**Your assignment**
Print the data exactly. Omit the pictures.

--- Supplied data ---

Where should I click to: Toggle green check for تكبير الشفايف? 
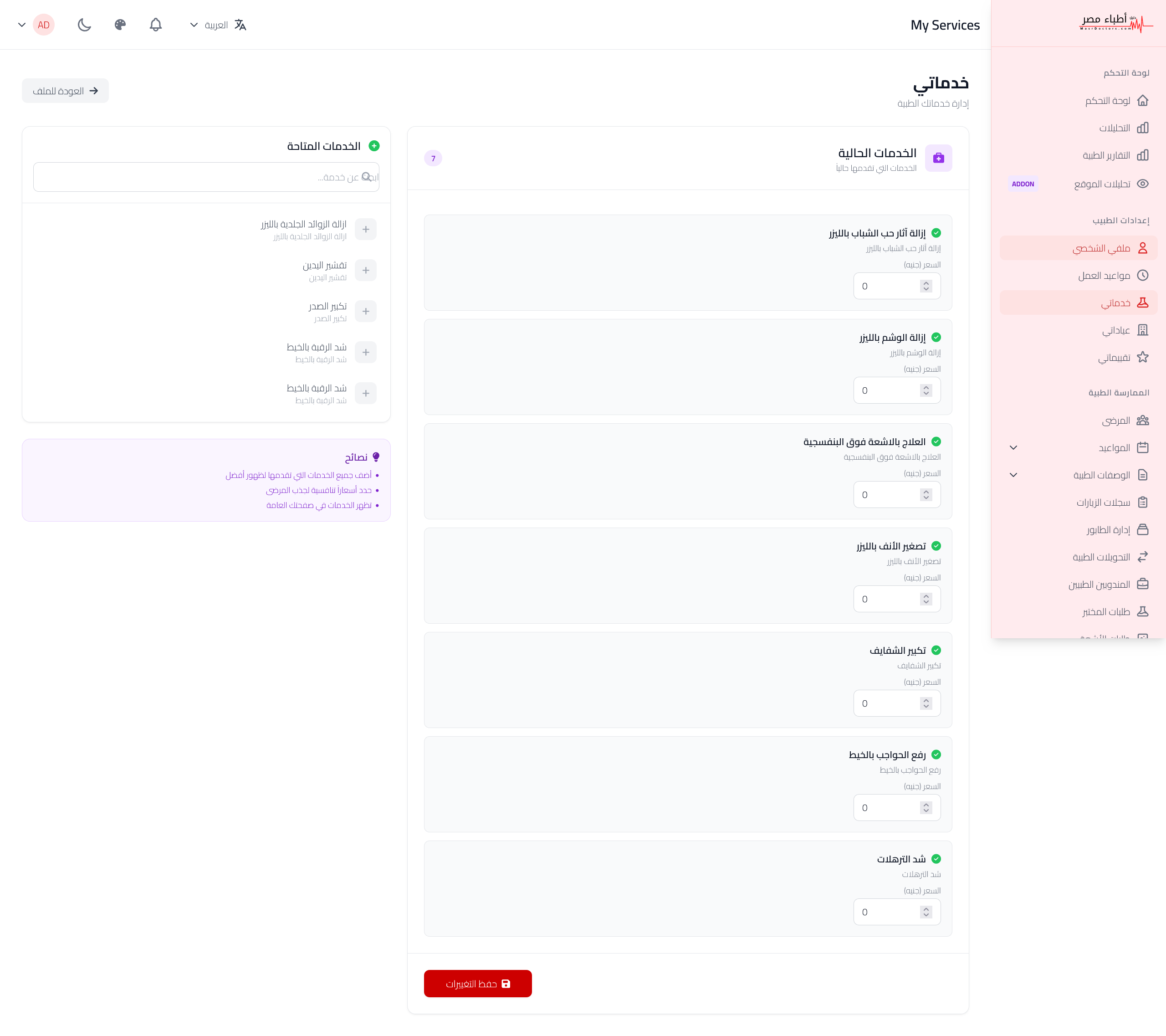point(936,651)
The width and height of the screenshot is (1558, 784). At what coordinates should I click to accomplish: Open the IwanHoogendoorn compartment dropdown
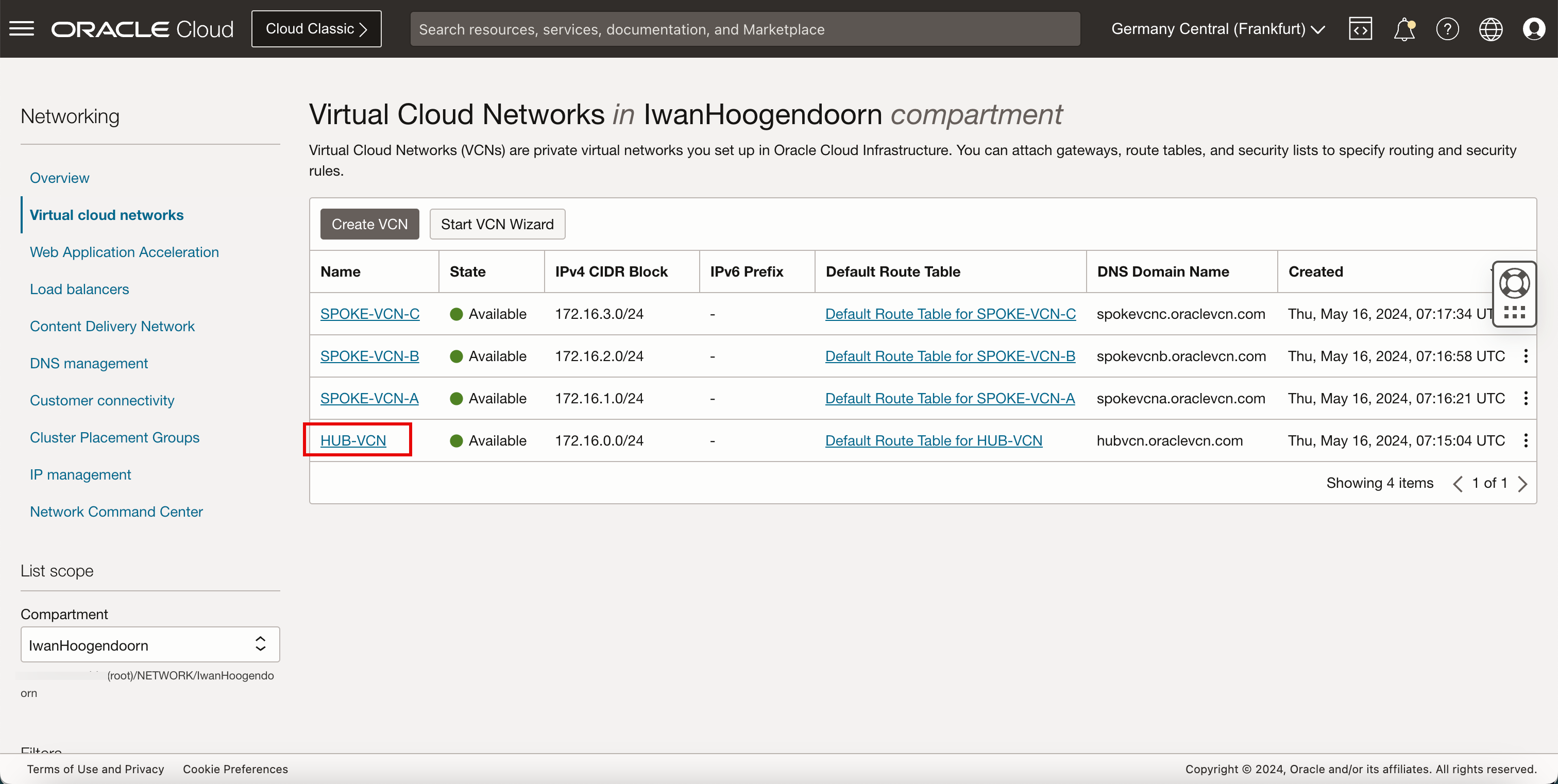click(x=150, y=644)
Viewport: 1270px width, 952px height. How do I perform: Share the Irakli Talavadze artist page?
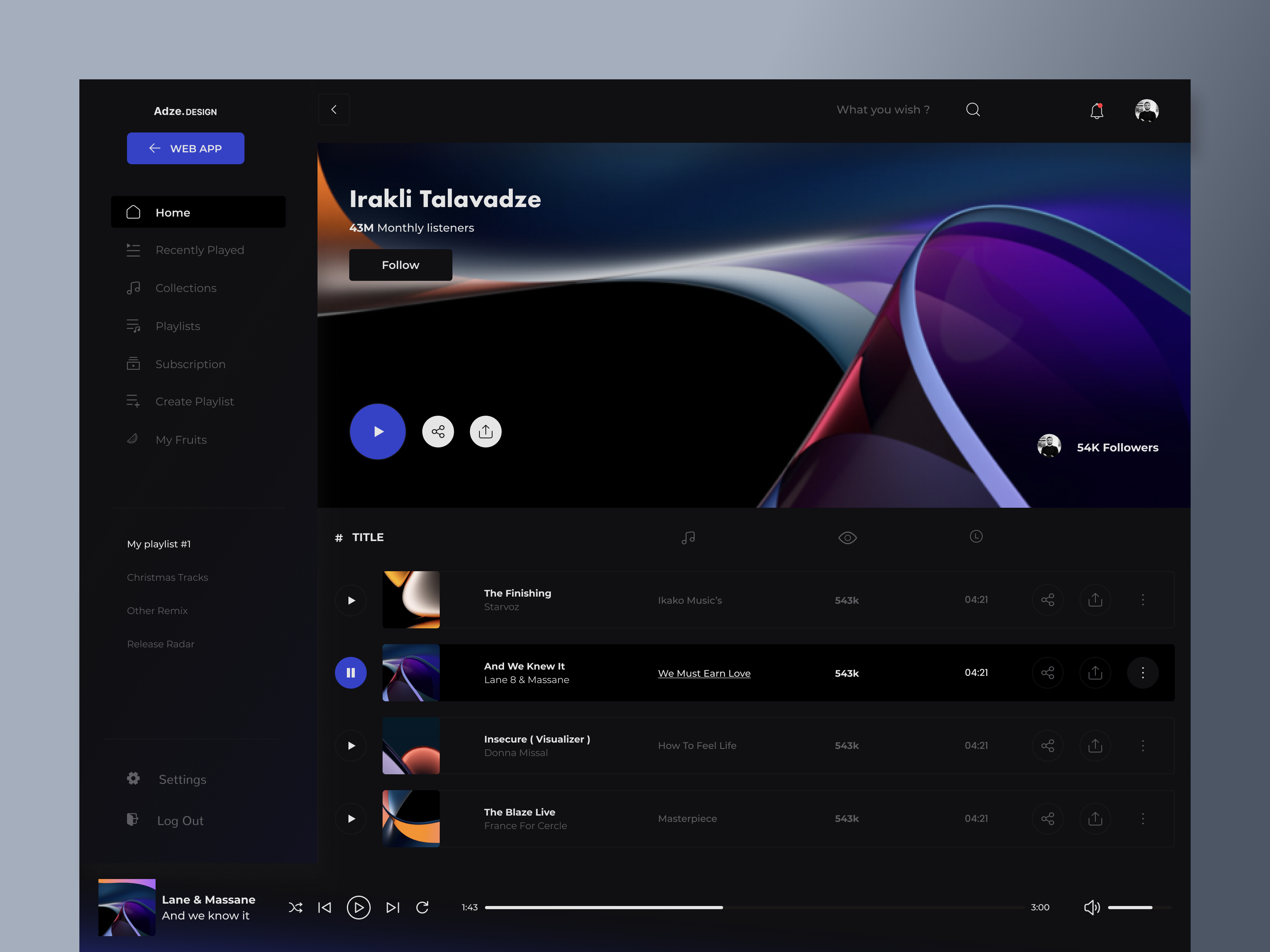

---

**Answer area**
Where should I click to: Toggle green check for تكبير الشفايف? 
point(936,651)
The width and height of the screenshot is (1558, 784). At what coordinates should I click to accomplish: Open the IwanHoogendoorn compartment dropdown
click(x=150, y=644)
Viewport: 1270px width, 952px height. How do I perform: Share the Irakli Talavadze artist page?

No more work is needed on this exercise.